I was looking over a piece of equipment for a company that refurbs, and my jaw hit the floor when I saw how much lint and ink covered this "newer" press, one spark and this place was a goner..There was no way they were putting out products without an ink stain somewhere.... they weren't too happy about my "WTF is this?!" comment..... you can eat off my presses...

bimmridder:
One thing I do, or don't do is not allow gloves to be worn unless you're in the sink for cleaning squeegees and floods. If they wear gloves they DON'T CARE about making a mess. This helps discipline them to keep things clean, the containers, the tools, themselves. And I stress cleaning as you go. Make a mess, clean it up. I've heard it said a number of times how clean our shop is, but I still think it's dirty.

prozyan:
As Homer said, don't scrape the knife on the side of the bucket.  Use a disposable card to scrape the knife.  This helps keep buckets clean more than you would think.

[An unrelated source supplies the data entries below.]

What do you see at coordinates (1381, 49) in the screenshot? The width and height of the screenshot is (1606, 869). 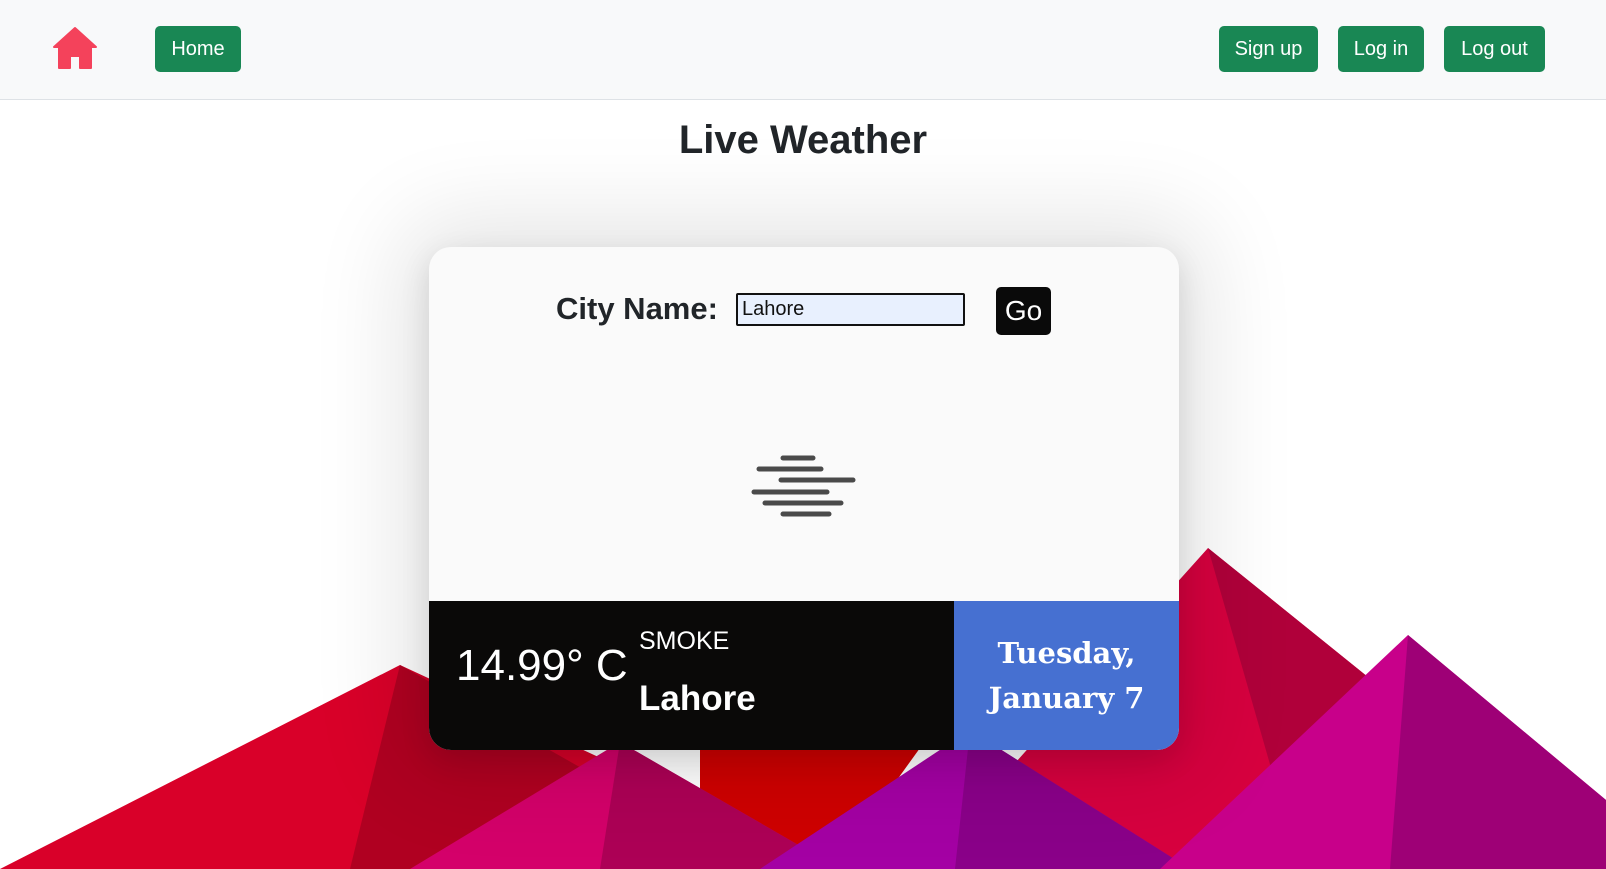 I see `log-in-button: Log in` at bounding box center [1381, 49].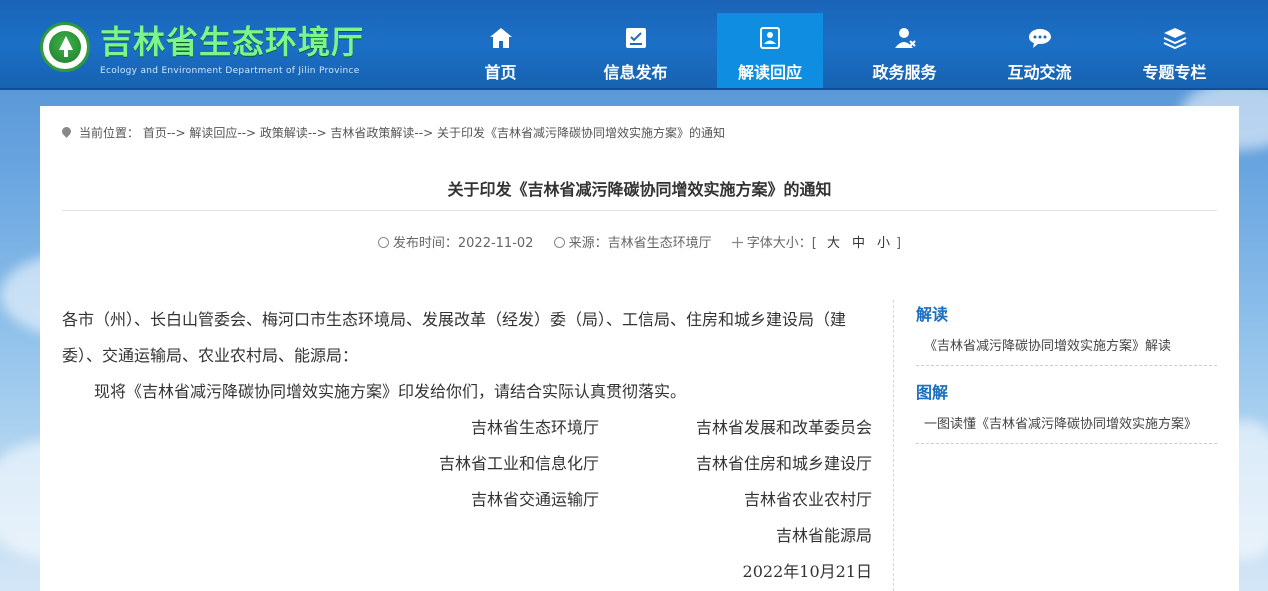 The image size is (1268, 591). Describe the element at coordinates (640, 210) in the screenshot. I see `title-divider` at that location.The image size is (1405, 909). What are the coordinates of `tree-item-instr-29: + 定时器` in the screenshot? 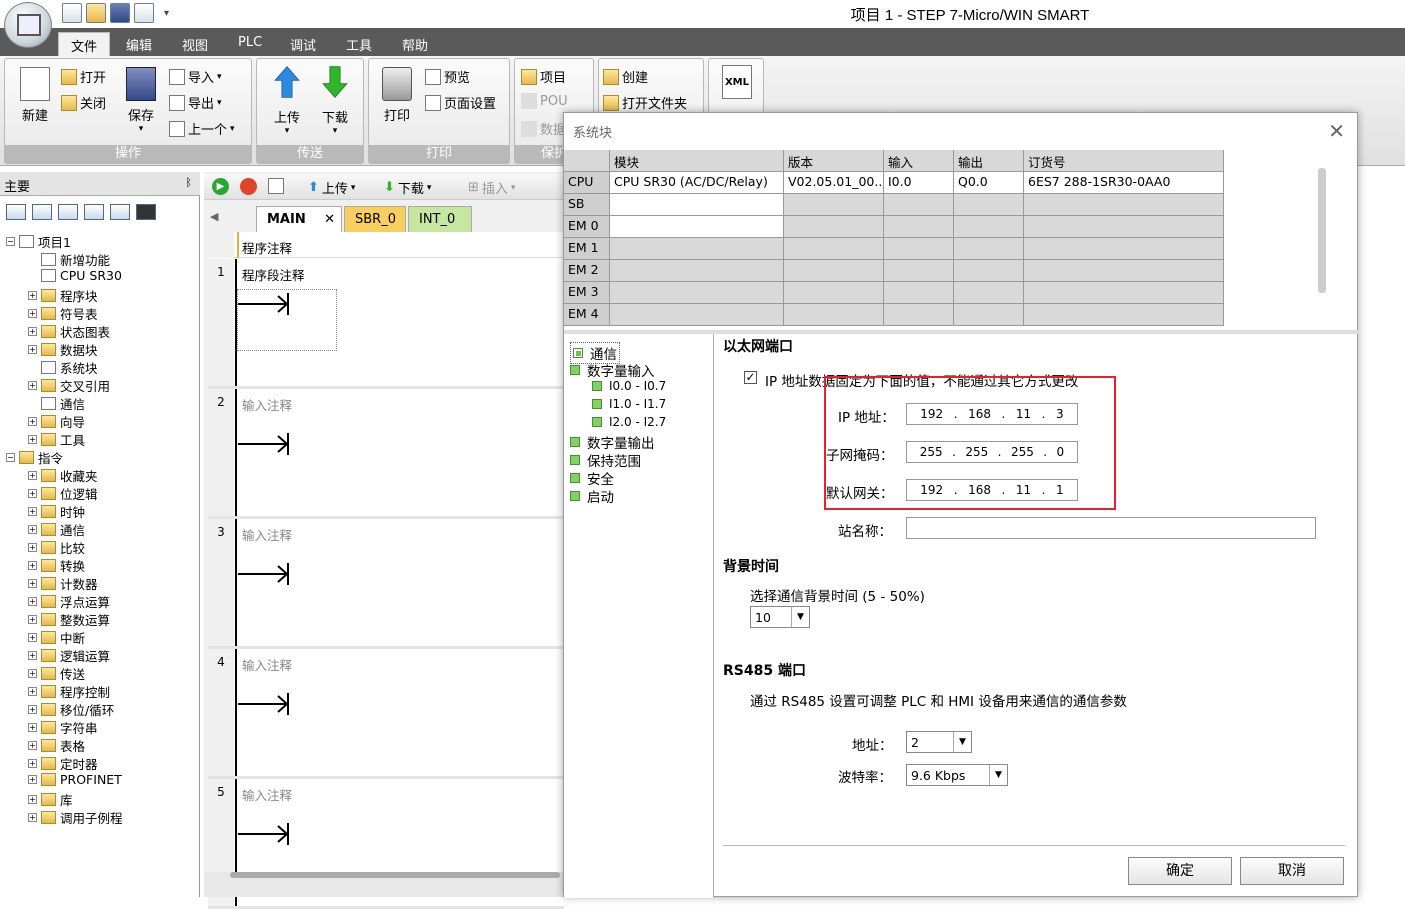 It's located at (63, 764).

Also, as Homer said, slow down and clean as you go.  Really saves a ton of time in the long run.

blue moon:
oh man. that hurts to see.
set all those yellow plastic knives in a bucket and forget about them for now. Buy cleanup cards as Tony mentioned and throw them away after you scoop once or twice. wipe them off on the screen rather than on the bucket. Throw away as soon as there is a chance of them getting you dirty. this should keep your hands and buckets clean. easy peasy!
pj

tonypep:
More on that shop that buys gloves by the pallet. Its two towns away and I did work there briefly to keep my accountant happy. Four autos, app 60 stock colors on two sets of shelves 120 buckets all with yellow hatchets. I believe they were yellow anyways at one point in time for they were never cleaned ever (for more than a decade). So they were of course whatever color ink that was in the bucket. Heres the real interesting part....yes, they are the ones would pour 1/2 to 2/3 of a bucket into the screens. When tearing down, the squeegee/floodbar assembly is uncerimoniously plopped into the nasty inked screen and the whole mess is shoved into the (you guessed right) nasty ass bakers racks until the next time a job requires that particular color. For setup, the old nasty screens are pulled from the rack and propped up on the print heads and the press assistant uses the nasty hatchets to plop the old ink into the new screen and attach the nasty ass squeegee/floodbars to the nasty multicolor holders (I think they were stainless steel at one point but we'll never know). now those old screens finally make it to reclaim and they are a hot mess (Doesn't help that they are super sloppy tapers.)
When the owner asked about auto reclaim machines I told him not to even think about it until they fundementally change their procedures and explained how most shops (certainly at that size) clean their parts/screens etc between jobs and that those disgusting screens would tear up an auto reclaim machine in about a week. He of course looked at me like I had three heads. I left later that week.